Sunday

Recurring Imagery and the Objective-Correlative in Tobias Wolff's "All Ahead of Them"


Unlike some New Yorker stories, Tobias Wolff’s latest in the July 8 & 15 issue is immediately engaging and consistently powerful. It strikes me as a standout in contemporary American fiction, maybe even an instant classic. If you haven’t read it, you should. 

Wolff’s main character, Thomas, walks out on the balcony after a phone call from his brother has revealed that his newlywed wife Arden is “a liar and a thief.” His mouth is dry. He’s dying for a cigarette, but he can’t smoke because he’s recently quit. Stunned and confused by the revelation, he looks out at the view of sunlight on the boats in the harbor of a quaint seaside town somewhere on the Italian Riviera. And then we get this image:
“A pair of paisley pajama bottoms hung from a clothesline on the roof across the street, the legs dancing madly in the gusty breeze. He and Arden had laughed at the spectacle barely an hour ago; now he found it unsettling, humanly desperate.”
It’s a memorable image. In this first occurrence Wolff uses it to refract Thomas’ suddenly disturbed mindset, from celebratory and carefree to unsettling and “humanly desperate.” The pajama bottoms provide an animated visual echo of Thomas’s inner turmoil, and the vision sticks in our minds. Along with our curiosity about what exactly Arden has done, the creepy fascination the dancing pajama bottoms provoke within our subconscious heightens our desire to read on.

We get a little more backstory on the marriage and on Arden’s family. The backstory is fascinating and somewhat troubling, hinting at familial strains of dishonesty and secretive lawlessness. Thomas is shaken, pondering this history in light of his new knowledge about his wife.

Wolff is too smart a writer to let us know exactly what Arden has done; not yet. But he does bring back the pajama bottoms, as Thomas goes back out on the balcony to break his resolution not to smoke:
“He took another hit off the cigarette and opened his eyes to the astonishing sight of the pajama bottoms performing a cancan – one leg up and down, then the other, again and again. He laughed in spite of himself.”
What is it about these pajama bottoms?
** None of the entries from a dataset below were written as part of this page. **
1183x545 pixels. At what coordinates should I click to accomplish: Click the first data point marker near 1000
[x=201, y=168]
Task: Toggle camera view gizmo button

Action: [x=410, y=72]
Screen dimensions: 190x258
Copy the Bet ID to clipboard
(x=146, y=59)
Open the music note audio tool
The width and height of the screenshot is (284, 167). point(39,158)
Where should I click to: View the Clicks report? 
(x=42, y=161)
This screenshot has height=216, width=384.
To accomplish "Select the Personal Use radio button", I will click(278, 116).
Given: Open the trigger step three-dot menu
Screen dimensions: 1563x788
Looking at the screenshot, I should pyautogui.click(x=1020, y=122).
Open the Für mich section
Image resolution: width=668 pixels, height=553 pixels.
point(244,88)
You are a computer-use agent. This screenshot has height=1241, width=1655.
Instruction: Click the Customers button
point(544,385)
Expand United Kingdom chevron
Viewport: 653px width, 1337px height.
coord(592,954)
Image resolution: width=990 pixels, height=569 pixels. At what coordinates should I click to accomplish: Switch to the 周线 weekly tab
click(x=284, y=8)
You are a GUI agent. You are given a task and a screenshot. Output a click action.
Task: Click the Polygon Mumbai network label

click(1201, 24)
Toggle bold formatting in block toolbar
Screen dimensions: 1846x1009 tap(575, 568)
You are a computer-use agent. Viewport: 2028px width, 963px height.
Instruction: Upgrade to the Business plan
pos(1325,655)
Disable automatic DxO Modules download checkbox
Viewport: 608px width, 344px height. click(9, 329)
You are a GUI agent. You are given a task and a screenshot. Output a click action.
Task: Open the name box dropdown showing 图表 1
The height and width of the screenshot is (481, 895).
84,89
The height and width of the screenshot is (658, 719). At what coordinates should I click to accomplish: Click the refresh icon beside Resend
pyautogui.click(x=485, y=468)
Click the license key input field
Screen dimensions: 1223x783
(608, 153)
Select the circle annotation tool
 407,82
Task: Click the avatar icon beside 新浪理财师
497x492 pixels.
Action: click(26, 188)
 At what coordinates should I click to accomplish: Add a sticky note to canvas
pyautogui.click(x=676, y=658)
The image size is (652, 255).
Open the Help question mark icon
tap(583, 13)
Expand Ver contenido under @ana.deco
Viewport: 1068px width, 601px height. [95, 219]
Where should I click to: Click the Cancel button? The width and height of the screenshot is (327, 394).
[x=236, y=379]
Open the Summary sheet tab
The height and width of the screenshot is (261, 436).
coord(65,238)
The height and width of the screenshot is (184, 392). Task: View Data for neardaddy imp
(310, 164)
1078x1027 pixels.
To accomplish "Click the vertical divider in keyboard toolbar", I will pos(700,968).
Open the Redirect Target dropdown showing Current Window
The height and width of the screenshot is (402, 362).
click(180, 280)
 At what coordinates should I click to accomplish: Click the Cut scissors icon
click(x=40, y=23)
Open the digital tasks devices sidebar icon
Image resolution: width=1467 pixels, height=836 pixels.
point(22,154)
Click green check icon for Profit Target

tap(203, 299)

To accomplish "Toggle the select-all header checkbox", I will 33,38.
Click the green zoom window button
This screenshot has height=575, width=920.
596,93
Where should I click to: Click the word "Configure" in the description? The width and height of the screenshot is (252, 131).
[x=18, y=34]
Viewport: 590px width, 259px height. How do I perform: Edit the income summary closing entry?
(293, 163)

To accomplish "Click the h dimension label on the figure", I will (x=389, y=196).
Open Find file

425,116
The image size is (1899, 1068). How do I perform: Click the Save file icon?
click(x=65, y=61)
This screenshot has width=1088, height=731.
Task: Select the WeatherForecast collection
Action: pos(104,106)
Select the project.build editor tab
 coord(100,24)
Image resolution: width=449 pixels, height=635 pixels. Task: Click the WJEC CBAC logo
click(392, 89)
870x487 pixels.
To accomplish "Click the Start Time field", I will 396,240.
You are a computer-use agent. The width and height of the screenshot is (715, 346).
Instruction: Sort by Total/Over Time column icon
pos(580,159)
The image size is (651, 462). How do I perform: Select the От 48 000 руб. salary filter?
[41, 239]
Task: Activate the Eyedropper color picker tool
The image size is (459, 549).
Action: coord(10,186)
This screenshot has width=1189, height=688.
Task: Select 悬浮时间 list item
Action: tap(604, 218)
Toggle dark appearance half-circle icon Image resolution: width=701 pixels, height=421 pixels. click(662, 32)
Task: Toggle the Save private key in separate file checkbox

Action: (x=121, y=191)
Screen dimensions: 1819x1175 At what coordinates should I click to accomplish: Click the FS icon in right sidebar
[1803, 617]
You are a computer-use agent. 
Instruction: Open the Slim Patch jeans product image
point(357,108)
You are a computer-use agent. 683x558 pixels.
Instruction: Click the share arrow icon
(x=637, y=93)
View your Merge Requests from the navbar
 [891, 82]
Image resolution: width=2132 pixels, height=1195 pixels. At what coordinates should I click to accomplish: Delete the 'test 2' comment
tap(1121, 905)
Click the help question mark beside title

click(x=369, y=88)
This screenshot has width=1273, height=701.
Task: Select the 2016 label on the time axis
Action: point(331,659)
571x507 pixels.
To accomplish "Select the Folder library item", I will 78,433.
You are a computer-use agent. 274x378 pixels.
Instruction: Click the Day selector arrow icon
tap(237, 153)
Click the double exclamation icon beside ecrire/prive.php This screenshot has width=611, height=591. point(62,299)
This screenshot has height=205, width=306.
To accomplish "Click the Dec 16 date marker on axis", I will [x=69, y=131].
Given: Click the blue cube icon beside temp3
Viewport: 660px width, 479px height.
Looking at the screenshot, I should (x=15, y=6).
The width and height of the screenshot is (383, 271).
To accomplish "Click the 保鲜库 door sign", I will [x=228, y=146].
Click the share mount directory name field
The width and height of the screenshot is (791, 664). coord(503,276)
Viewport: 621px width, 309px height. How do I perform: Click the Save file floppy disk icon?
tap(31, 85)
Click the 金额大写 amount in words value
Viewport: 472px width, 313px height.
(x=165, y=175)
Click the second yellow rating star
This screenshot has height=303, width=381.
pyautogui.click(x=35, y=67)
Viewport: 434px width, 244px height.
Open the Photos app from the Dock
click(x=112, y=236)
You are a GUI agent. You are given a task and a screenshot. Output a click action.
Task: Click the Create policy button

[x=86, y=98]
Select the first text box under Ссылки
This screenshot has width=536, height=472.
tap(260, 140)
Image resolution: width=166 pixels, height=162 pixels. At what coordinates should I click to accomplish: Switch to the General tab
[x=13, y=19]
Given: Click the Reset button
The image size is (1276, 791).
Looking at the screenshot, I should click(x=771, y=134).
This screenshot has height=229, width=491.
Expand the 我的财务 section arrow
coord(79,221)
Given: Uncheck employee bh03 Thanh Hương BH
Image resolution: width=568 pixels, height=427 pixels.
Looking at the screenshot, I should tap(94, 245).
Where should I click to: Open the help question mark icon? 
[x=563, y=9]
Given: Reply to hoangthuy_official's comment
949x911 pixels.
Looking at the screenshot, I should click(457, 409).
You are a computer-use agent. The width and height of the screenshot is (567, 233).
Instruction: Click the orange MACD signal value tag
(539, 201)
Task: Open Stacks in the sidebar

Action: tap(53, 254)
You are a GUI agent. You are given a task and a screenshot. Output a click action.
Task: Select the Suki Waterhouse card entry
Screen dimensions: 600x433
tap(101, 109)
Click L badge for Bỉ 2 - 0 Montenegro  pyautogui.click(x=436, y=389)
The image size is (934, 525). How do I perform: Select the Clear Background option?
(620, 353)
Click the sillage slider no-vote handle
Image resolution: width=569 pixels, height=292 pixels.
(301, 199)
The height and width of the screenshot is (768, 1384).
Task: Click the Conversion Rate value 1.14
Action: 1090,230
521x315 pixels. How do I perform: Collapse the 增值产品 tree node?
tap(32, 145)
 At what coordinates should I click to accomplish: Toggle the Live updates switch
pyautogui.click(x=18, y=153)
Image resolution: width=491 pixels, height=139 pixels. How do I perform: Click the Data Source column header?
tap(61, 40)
They seem to be providing comic relief, but it’s disturbing, too, the way they persist in this mindless exuberance, this spirited zombie-like celebration of themselves. It’s as if they’re taunting Thomas, or possibly trying to entertain him. Or maybe it's just random laundry, hung out to dry and blowing in the wind.

We do finally discover Arden’s sin (no spoilers – you’ll have to read it), and the rest of the story consists of Thomas dealing with the internal fallout, a cascading epiphany about the true character of his new wife and the first outlines of their future together. As in the best short stories, a new equilibrium has been reached: Thomas is a smoker again, and he no longer has any illusions about Arden. We get one more look at the trousers:
“Thomas shook out another cigarette and let it dangle unlit from the corner of his mouth. The breeze was dying, the sky darkening into evening. The pajama legs hung listless from the line, now and then giving a little ripple as if in a faint memory of the dance they’d performed.”
With this final description, the role of the pajama bottoms in the story’s architecture clicks into focus. Because the drama takes place almost entirely in Thomas’s head, the recurring image provides a crucial link to the concrete physicality of the fictional world. It serves as a stand-in for Thomas’s state of mind, while at the same time providing a visual read-out -- like an echocardiogram -- of the story’s dramatic arc. In other words, the pajama bottoms allow Wolff to reveal his character’s internal turmoil without spelling it out.

This is, it seems to me, a wonderful example of what T.S. Eliot called the “objective-correlative.” The half-comical, half-desperate, brainlessly mechanistic movement of the pajama bottoms provides a visual representation of Thomas’s state of mind -- and of the story's underlying metaphysics -- that is at once more precise, more profound, and more nuanced than a straight-up telling could ever be.